• [Set task] Rewrite the data below, changing each "How do I perform" to "How can I perform" and keeping everything else the same.

• [Material shown]
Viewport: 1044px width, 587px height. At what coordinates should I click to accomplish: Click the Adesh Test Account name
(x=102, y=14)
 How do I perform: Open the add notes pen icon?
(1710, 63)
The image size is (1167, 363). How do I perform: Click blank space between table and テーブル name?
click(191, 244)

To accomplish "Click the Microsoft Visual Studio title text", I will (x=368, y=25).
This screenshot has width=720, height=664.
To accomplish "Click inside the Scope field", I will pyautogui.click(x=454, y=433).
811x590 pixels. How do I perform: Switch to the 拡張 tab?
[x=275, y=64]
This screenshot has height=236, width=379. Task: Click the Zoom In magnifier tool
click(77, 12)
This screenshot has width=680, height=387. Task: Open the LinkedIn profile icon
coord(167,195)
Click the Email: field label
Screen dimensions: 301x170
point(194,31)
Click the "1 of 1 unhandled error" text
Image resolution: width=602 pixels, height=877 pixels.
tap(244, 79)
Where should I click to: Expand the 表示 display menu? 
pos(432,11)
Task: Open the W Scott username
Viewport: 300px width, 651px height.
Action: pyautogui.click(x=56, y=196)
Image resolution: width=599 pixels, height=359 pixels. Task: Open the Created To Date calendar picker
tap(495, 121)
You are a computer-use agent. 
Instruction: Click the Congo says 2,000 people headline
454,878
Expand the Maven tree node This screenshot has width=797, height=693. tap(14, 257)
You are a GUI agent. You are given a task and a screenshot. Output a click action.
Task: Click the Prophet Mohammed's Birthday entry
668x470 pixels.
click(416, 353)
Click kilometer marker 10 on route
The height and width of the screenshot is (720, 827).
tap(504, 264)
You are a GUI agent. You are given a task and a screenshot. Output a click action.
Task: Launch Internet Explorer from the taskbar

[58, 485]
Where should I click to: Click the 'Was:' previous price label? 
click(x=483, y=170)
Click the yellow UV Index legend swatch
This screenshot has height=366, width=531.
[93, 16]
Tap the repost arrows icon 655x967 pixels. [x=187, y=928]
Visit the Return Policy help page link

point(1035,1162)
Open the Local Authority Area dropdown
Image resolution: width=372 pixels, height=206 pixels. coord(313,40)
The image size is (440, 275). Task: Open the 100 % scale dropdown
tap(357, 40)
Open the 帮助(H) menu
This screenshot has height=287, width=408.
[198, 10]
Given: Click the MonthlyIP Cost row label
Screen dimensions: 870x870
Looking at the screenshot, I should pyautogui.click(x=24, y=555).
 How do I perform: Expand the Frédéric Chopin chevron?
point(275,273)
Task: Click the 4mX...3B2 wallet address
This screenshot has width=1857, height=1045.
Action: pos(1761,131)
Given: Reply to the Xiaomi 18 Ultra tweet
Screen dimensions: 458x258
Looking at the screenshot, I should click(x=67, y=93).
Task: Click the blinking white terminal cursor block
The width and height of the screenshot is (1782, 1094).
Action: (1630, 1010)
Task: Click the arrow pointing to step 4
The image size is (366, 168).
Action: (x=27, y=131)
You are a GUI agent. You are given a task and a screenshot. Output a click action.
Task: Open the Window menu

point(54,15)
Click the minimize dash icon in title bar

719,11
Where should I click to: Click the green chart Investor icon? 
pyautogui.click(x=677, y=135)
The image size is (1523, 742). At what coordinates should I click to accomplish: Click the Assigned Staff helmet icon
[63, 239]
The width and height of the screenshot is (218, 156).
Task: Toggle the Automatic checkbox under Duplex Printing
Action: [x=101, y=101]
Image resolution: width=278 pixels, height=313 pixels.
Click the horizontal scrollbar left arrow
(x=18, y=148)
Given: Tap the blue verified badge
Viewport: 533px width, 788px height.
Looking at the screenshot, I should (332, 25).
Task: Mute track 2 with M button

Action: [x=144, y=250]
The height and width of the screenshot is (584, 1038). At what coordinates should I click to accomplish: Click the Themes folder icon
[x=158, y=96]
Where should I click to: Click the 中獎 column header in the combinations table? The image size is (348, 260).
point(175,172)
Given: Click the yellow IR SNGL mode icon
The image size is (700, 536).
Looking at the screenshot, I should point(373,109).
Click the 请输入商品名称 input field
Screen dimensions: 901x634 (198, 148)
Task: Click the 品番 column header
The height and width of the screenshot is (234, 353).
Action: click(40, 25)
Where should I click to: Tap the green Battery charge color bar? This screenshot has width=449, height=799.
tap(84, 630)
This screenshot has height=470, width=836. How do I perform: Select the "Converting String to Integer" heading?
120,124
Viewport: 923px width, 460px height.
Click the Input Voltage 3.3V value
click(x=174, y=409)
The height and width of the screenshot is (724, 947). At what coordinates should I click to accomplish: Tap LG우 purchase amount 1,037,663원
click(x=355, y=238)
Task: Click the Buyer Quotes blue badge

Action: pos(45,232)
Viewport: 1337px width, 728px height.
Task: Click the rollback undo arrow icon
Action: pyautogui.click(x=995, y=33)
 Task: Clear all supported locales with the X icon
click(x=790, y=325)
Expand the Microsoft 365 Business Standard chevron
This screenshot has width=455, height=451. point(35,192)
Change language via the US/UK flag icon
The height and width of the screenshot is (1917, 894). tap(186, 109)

• [Solution to this problem]
Viewport: 1044px width, 587px height. At what coordinates should I click to accomplish: Click the Adesh Test Account name
(x=102, y=14)
 How can I perform: Open the add notes pen icon?
(1710, 63)
The image size is (1167, 363). How can I perform: Click blank space between table and テーブル name?
click(191, 244)

To accomplish "Click the Microsoft Visual Studio title text", I will (x=368, y=25).
This screenshot has width=720, height=664.
To accomplish "Click inside the Scope field", I will pyautogui.click(x=454, y=433).
811x590 pixels. How can I perform: Switch to the 拡張 tab?
[x=275, y=64]
This screenshot has height=236, width=379. Task: Click the Zoom In magnifier tool
click(77, 12)
This screenshot has width=680, height=387. Task: Open the LinkedIn profile icon
coord(167,195)
Click the Email: field label
Screen dimensions: 301x170
point(194,31)
Click the "1 of 1 unhandled error" text
Image resolution: width=602 pixels, height=877 pixels.
tap(244, 79)
Where should I click to: Expand the 表示 display menu? 
pos(432,11)
Task: Open the W Scott username
Viewport: 300px width, 651px height.
Action: pyautogui.click(x=56, y=196)
Image resolution: width=599 pixels, height=359 pixels. Task: Open the Created To Date calendar picker
tap(495, 121)
You are a computer-use agent. 
Instruction: Click the Congo says 2,000 people headline
454,878
Expand the Maven tree node This screenshot has width=797, height=693. tap(14, 257)
You are a GUI agent. You are given a task and a screenshot. Output a click action.
Task: Click the Prophet Mohammed's Birthday entry
668x470 pixels.
click(416, 353)
Click kilometer marker 10 on route
The height and width of the screenshot is (720, 827).
tap(504, 264)
You are a GUI agent. You are given a task and a screenshot. Output a click action.
Task: Launch Internet Explorer from the taskbar

[58, 485]
Where should I click to: Click the 'Was:' previous price label? 
click(x=483, y=170)
Click the yellow UV Index legend swatch
This screenshot has height=366, width=531.
[93, 16]
Tap the repost arrows icon 655x967 pixels. [x=187, y=928]
Visit the Return Policy help page link

point(1035,1162)
Open the Local Authority Area dropdown
Image resolution: width=372 pixels, height=206 pixels. coord(313,40)
The image size is (440, 275). Task: Open the 100 % scale dropdown
tap(357, 40)
Open the 帮助(H) menu
This screenshot has height=287, width=408.
[198, 10]
Given: Click the MonthlyIP Cost row label
Screen dimensions: 870x870
Looking at the screenshot, I should pyautogui.click(x=24, y=555).
 How can I perform: Expand the Frédéric Chopin chevron?
point(275,273)
Task: Click the 4mX...3B2 wallet address
This screenshot has width=1857, height=1045.
Action: pos(1761,131)
Given: Reply to the Xiaomi 18 Ultra tweet
Screen dimensions: 458x258
Looking at the screenshot, I should click(x=67, y=93).
Task: Click the blinking white terminal cursor block
The width and height of the screenshot is (1782, 1094).
Action: (1630, 1010)
Task: Click the arrow pointing to step 4
The image size is (366, 168).
Action: (x=27, y=131)
You are a GUI agent. You are given a task and a screenshot. Output a click action.
Task: Open the Window menu

point(54,15)
Click the minimize dash icon in title bar

719,11
Where should I click to: Click the green chart Investor icon? 
pyautogui.click(x=677, y=135)
The image size is (1523, 742). At what coordinates should I click to accomplish: Click the Assigned Staff helmet icon
[63, 239]
The width and height of the screenshot is (218, 156).
Task: Toggle the Automatic checkbox under Duplex Printing
Action: [x=101, y=101]
Image resolution: width=278 pixels, height=313 pixels.
Click the horizontal scrollbar left arrow
(x=18, y=148)
Given: Tap the blue verified badge
Viewport: 533px width, 788px height.
Looking at the screenshot, I should (332, 25).
Task: Mute track 2 with M button

Action: [x=144, y=250]
The height and width of the screenshot is (584, 1038). At what coordinates should I click to accomplish: Click the Themes folder icon
[x=158, y=96]
Where should I click to: Click the 中獎 column header in the combinations table? The image size is (348, 260).
point(175,172)
Given: Click the yellow IR SNGL mode icon
The image size is (700, 536).
Looking at the screenshot, I should point(373,109).
Click the 请输入商品名称 input field
Screen dimensions: 901x634 (198, 148)
Task: Click the 品番 column header
The height and width of the screenshot is (234, 353).
Action: click(40, 25)
Where should I click to: Tap the green Battery charge color bar? This screenshot has width=449, height=799.
tap(84, 630)
This screenshot has height=470, width=836. How can I perform: Select the "Converting String to Integer" heading?
120,124
Viewport: 923px width, 460px height.
Click the Input Voltage 3.3V value
click(x=174, y=409)
The height and width of the screenshot is (724, 947). At what coordinates should I click to accomplish: Tap LG우 purchase amount 1,037,663원
click(x=355, y=238)
Task: Click the Buyer Quotes blue badge

Action: pos(45,232)
Viewport: 1337px width, 728px height.
Task: Click the rollback undo arrow icon
Action: pyautogui.click(x=995, y=33)
 Task: Clear all supported locales with the X icon
click(x=790, y=325)
Expand the Microsoft 365 Business Standard chevron
This screenshot has width=455, height=451. point(35,192)
Change language via the US/UK flag icon
The height and width of the screenshot is (1917, 894). tap(186, 109)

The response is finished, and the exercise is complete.